Plant-like traits associated with metabolism of Trypanosoma parasites

Abstract

Trypanosomatid parasites cause serious diseases among humans, livestock, and plants. They belong to the order of the Kinetoplastida and form, together with the Euglenida, the phylum Euglenozoa. Euglenoid algae possess plastids capable of photosynthesis, but plastids are unknown in trypanosomatids. Here we present molecular evidence that trypanosomatids possessed a plastid at some point in their evolutionary history. Extant trypanosomatid parasites, such as Trypanosoma and Leishmania, contain several "plant-like" genes encoding homologs of proteins found in either chloroplasts or the cytosol of plants and algae. The data suggest that kinetoplastids and euglenoids acquired plastids by endosymbiosis before their divergence and that the former lineage subsequently lost the organelle but retained numerous genes. Several of the proteins encoded by these genes are now, in the parasites, found inside highly specialized peroxisomes, called glycosomes, absent from all other eukaryotes, including euglenoids.

Figure 1

Alignment of the T. brucei FBPase (F16P_TRYBB) and SBPase (S17P_TRYBB) sequences with three representative FBPases and all of the other SBPases in the SWISS-PROT database. Bold letters mark positions entirely conserved in a full alignment of all of the SWISS-PROT database entries containing the FBPase/SBPase family PROSITE signature. Red, green, and blue shading mark residues interacting with the 1-phosphate, sugar, and 6/7-phosphate moieties of substrate, respectively, as observed by crystallographic analysis of pig liver FBPase (40).

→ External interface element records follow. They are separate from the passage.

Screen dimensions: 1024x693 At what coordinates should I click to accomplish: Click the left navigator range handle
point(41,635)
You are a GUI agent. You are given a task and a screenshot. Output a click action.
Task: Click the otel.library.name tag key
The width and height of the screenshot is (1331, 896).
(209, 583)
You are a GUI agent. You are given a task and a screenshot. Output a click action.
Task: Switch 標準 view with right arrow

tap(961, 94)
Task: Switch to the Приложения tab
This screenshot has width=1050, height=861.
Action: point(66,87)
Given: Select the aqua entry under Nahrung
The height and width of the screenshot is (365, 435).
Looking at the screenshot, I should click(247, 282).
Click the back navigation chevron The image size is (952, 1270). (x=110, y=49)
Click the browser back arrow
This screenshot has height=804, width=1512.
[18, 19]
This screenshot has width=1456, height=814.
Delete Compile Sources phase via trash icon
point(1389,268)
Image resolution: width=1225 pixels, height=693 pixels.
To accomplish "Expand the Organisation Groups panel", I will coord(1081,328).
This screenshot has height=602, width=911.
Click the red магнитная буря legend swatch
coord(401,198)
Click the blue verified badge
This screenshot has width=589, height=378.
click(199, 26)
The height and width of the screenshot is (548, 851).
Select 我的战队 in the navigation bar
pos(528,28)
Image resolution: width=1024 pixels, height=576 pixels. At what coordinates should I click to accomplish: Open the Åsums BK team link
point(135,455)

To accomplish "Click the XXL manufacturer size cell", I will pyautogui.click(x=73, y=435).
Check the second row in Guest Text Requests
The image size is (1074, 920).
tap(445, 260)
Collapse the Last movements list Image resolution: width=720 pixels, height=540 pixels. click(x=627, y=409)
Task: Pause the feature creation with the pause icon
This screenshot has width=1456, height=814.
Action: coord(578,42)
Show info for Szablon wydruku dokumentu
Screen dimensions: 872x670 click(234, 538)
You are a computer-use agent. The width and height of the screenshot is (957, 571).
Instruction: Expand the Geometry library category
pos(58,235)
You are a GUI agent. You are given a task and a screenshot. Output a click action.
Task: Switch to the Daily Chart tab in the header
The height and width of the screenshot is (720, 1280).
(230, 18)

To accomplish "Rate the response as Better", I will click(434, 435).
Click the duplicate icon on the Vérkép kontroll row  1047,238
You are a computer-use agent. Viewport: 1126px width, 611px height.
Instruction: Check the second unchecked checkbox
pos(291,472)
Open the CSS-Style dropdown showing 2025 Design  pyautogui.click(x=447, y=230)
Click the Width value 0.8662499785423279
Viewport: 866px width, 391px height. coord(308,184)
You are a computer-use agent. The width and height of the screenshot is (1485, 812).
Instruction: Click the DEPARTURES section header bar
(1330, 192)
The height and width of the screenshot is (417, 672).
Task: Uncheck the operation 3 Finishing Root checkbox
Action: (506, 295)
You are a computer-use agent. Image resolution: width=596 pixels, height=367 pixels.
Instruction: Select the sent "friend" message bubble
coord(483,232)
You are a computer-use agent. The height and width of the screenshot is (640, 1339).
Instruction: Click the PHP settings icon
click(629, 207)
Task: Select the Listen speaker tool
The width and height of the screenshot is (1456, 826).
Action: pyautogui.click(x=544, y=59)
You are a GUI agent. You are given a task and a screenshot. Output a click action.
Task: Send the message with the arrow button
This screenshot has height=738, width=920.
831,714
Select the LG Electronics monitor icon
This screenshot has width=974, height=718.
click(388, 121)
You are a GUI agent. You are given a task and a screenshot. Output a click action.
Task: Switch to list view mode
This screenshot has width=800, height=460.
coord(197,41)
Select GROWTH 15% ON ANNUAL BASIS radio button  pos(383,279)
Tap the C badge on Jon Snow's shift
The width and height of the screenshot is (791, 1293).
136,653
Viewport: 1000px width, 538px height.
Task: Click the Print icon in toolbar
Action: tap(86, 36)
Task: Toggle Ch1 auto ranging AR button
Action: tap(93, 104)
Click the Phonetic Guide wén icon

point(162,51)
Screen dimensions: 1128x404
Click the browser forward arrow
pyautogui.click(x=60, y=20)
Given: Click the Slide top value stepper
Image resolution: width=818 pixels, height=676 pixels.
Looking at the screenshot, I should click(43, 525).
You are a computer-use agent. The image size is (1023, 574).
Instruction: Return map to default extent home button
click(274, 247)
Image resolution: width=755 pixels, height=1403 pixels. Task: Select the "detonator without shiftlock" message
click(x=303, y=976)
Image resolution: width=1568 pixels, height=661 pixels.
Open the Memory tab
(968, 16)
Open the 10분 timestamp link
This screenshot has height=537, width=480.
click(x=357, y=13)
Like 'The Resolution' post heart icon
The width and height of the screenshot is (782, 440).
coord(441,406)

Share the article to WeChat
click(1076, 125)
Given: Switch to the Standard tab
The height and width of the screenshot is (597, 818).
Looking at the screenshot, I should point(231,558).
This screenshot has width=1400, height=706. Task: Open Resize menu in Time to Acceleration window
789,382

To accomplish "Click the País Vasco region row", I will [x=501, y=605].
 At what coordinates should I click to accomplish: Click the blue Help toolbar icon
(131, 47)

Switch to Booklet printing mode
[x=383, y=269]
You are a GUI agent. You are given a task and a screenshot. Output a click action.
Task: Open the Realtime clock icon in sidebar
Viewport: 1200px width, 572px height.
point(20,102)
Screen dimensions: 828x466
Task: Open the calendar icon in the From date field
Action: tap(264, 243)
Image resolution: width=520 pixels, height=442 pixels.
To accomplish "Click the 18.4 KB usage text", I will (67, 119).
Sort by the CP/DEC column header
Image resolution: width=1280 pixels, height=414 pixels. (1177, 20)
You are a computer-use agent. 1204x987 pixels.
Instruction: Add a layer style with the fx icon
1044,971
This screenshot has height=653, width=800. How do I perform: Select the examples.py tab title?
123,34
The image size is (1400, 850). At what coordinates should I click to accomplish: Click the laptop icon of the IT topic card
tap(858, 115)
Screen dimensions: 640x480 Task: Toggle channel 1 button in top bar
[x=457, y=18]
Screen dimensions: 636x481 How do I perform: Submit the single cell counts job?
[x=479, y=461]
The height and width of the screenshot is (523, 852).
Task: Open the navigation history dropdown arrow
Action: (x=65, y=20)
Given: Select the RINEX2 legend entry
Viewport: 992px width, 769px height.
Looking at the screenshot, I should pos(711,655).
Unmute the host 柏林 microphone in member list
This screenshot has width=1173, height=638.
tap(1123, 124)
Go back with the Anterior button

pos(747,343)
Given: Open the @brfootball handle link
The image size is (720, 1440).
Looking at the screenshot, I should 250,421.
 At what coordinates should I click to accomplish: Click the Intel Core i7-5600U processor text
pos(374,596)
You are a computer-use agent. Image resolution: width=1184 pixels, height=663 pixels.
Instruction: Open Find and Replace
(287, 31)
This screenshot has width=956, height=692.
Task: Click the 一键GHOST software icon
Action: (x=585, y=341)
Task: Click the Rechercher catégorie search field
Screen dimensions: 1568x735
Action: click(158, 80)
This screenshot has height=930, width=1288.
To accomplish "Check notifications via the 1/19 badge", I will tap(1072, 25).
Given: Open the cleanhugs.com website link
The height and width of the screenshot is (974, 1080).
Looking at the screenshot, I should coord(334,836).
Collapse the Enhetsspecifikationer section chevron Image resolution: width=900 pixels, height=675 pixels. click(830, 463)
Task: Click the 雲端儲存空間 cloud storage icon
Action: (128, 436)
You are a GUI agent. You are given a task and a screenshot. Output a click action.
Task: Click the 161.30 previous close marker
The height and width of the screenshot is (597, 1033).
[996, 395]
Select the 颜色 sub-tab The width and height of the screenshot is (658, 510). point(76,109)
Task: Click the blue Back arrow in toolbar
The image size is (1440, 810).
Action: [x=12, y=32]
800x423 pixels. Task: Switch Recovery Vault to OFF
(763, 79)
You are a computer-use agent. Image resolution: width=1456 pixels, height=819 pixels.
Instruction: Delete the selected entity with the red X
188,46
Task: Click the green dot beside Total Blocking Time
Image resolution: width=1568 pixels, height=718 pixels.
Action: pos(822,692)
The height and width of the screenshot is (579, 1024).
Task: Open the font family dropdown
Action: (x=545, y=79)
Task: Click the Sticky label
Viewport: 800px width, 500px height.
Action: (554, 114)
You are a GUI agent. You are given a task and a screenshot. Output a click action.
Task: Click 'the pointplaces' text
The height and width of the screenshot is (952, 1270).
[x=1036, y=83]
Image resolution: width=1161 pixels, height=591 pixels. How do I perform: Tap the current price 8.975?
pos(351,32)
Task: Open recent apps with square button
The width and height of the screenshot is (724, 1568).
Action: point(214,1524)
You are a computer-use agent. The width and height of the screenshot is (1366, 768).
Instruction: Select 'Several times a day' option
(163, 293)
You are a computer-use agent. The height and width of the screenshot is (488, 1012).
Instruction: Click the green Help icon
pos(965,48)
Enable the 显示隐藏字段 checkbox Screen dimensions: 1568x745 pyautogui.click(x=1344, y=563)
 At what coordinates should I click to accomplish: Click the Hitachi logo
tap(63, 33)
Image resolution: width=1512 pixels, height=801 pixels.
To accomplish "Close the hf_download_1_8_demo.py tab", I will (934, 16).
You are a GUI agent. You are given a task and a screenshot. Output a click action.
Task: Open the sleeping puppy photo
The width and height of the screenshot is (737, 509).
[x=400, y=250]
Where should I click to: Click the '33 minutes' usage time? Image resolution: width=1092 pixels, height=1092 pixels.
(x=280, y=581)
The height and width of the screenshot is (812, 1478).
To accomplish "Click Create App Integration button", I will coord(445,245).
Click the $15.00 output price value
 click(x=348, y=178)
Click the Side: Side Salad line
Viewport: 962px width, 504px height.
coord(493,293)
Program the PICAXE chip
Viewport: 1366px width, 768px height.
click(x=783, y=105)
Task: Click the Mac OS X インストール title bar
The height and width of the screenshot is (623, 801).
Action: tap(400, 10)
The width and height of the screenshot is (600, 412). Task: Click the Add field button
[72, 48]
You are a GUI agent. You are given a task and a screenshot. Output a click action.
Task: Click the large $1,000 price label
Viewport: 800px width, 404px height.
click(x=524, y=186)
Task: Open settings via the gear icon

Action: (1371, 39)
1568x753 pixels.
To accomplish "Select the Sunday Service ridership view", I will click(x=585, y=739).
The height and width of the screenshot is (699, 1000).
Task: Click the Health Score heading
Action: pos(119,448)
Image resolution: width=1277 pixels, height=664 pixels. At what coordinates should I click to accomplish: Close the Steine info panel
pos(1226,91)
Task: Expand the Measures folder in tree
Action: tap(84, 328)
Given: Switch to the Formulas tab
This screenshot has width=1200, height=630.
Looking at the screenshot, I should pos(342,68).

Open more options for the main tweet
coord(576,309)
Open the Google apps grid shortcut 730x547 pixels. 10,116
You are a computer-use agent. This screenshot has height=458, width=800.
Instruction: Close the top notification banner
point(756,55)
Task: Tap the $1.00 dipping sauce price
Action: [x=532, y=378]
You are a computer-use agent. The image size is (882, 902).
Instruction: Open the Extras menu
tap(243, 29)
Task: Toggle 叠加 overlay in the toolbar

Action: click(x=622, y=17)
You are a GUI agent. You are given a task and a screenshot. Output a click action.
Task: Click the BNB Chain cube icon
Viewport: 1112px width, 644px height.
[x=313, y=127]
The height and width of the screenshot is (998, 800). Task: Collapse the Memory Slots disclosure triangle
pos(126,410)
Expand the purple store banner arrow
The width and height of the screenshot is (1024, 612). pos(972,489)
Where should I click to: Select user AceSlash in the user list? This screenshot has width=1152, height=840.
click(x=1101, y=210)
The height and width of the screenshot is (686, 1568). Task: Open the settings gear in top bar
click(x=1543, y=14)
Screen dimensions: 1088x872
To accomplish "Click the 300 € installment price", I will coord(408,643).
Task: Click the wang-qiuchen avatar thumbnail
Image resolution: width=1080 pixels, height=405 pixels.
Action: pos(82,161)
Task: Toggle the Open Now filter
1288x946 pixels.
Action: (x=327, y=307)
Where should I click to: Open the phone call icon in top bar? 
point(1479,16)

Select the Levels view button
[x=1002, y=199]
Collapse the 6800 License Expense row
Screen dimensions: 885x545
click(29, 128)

Both T. brucei sequences carry a PTS1 (C-terminal -SKL), and the FBPase carries a potential PTS2 (residues 6–13, RVxxxxxQF).

Figure 2

Neighbor-joining tree of SBPases and FBPases. The T. brucei SBPase and FBPase sequences were compared with the complete SWISS-PROT database for homologous sequences by using the BLASTP algorithm. The best scoring 43 homologous protein sequences were aligned by using the program clustalw (14). The alignment, after removal of all regions with insertions and deletions, was used for the creation of a neighbor-joining tree. A maximum-likelihood tree was created by using the program treepuzzle (16) with 1,000 puzzle steps and the JTT correction as an evolutionary model (17). Bootstrap values (1,000 samplings) obtained by the neighbor-joining method are indicated above the branches, while the puzzle frequencies (1,000 puzzle steps) are indicated below the branches. The horizontal bar represents the equivalent of 10 substitutions per 100 residues.

Figure 3

Phylogenetic tree of FBPase aldolases. The T. brucei FBPase aldolase sequence was compared with the complete SWISS-PROT database for homologous sequences using the blastp algorithm. The best scoring 37 protein sequences were aligned by using the program clustalw (14). Neighbor-joining and maximum-likelihood trees were prepared as described in the legend to Fig. 1. Neighbor-joining bootstrap values are indicated above the branches, and puzzle frequencies (1,000 puzzle steps) are indicated below the branches. The horizontal bar represents the equivalent of 10 substitutions per 100 residues.